- EXCERPTED TEXT

▶

On October 2, 2017, the U.S. District Court for the Southern District of Florida issued an opinion ruling in favor of Plaintiff, Wendy Miller, who was represented by this firm.
Ms. Miller suffers from degenerative disc disease which causes chronic back pain that radiates into her hips and legs (known as radiculopathy). Since 2009, Ms. Miller has undergone five surgical procedures in an attempt to alleviate her chronic pain and radiculopathy. In April 2015, Ms. Miller underwent the most recent of these surgical procedures, in which she had a neurostimulator implanted. After this implant, Ms. Miller was unable to return to work and filed a claim for long-term disability benefits with the claims administrator for her plan – Liberty Life Assurance Company (“Liberty”).
Liberty initially approved Ms. Miller’s claim and began paying benefits, but in January 2016, Liberty terminated her benefits. Ms. Miller filed an appeal, submitting substantial evidence of continued disability, but Liberty denied her appeal and upheld their decision to terminate benefits. Accordingly, Ms. Miller brought suit in federal court.
A key legal issue to be determined by the Court was what standard of review would be applied to Liberty’s decision. Ms. Miller argued that Liberty’s termination should be reviewed under the default de novo standard because the plan document (here a Summary Plan Description, or “SPD”) failed to expressly and unambiguously grant Liberty discretion to make final benefits decisions. Defendants argued that the SPD and a separate document, an Administrative Services Agreement between Liberty and PNC Financial Services, Inc. (“PNC”- Ms. Miller’s former employer and the Plan Administrator), contained the requisite language for an abuse of discretion review.
The Court agreed with Ms. Miller and reviewed Liberty’s termination under a de novo standard. The Court found that the language in the SPD, which stated simply that any court review “shall be limited to a determination of whether the decision was arbitrary and capricious” was insufficient. The Court held that there was no authority allowing an ERISA plan to “merely stipulate to an abuse of discretion review without also conferring discretionary authority to an administrator or fiduciary.”

◀

- MATERIAL PROVIDED
▶

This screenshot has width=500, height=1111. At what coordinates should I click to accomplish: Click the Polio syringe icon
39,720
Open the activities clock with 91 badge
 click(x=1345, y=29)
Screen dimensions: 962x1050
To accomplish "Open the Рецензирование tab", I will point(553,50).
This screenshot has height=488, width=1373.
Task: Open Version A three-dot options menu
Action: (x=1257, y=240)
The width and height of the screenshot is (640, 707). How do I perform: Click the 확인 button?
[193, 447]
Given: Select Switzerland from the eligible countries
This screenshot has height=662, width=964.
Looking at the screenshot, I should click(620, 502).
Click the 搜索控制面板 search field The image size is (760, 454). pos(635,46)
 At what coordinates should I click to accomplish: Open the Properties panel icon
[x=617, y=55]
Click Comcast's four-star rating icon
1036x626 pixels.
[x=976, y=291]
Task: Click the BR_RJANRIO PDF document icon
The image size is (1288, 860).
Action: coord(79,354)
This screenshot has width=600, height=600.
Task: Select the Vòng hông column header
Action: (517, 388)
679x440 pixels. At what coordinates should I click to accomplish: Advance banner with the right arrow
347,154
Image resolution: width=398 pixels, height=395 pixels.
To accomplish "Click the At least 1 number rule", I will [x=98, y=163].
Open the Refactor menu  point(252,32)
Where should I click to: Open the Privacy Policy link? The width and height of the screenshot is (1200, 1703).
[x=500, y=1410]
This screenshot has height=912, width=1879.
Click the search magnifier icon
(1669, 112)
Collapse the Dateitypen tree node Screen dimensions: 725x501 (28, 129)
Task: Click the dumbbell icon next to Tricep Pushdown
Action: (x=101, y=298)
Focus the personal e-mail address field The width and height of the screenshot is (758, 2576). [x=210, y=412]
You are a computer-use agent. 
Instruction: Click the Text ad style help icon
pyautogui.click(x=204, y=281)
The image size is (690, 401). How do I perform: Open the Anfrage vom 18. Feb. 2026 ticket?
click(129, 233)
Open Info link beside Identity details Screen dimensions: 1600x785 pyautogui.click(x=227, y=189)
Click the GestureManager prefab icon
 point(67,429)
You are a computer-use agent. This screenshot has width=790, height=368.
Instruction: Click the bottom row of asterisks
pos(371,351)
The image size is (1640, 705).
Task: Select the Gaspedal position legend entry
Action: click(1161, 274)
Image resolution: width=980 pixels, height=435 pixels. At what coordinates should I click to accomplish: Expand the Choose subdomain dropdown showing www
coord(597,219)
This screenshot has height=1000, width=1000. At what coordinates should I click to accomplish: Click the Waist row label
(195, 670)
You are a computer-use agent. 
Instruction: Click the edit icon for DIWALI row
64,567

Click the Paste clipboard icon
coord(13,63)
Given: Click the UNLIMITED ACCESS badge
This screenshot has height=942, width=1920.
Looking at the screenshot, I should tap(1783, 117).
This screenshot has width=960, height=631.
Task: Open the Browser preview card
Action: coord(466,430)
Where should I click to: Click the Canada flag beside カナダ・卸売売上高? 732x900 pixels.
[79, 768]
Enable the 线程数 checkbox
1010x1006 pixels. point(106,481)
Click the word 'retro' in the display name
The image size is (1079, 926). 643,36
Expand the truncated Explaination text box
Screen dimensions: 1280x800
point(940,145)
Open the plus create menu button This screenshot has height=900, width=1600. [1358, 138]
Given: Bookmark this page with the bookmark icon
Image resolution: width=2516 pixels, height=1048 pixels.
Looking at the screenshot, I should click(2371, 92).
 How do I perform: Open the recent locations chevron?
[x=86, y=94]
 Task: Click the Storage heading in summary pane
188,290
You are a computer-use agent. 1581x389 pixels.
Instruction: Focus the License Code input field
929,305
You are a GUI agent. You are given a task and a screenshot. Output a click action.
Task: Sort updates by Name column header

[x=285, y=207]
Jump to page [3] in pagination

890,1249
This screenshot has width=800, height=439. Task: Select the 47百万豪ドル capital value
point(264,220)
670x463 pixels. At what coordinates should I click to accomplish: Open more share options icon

◀

- WHAT TO WORK ON
1/ From the case summary about Wendy Miller's disability claim, print the passage starting at "Liberty initially approved" and ending at "in federal court.".
2/ According to the case summary about Wendy Miller's disability claim, when did Liberty terminate her benefits?

- ANSWER SET
1/
Liberty initially approved Ms. Miller’s claim and began paying benefits, but in January 2016, Liberty terminated her benefits. Ms. Miller filed an appeal, submitting substantial evidence of continued disability, but Liberty denied her appeal and upheld their decision to terminate benefits. Accordingly, Ms. Miller brought suit in federal court.

2/ January 2016.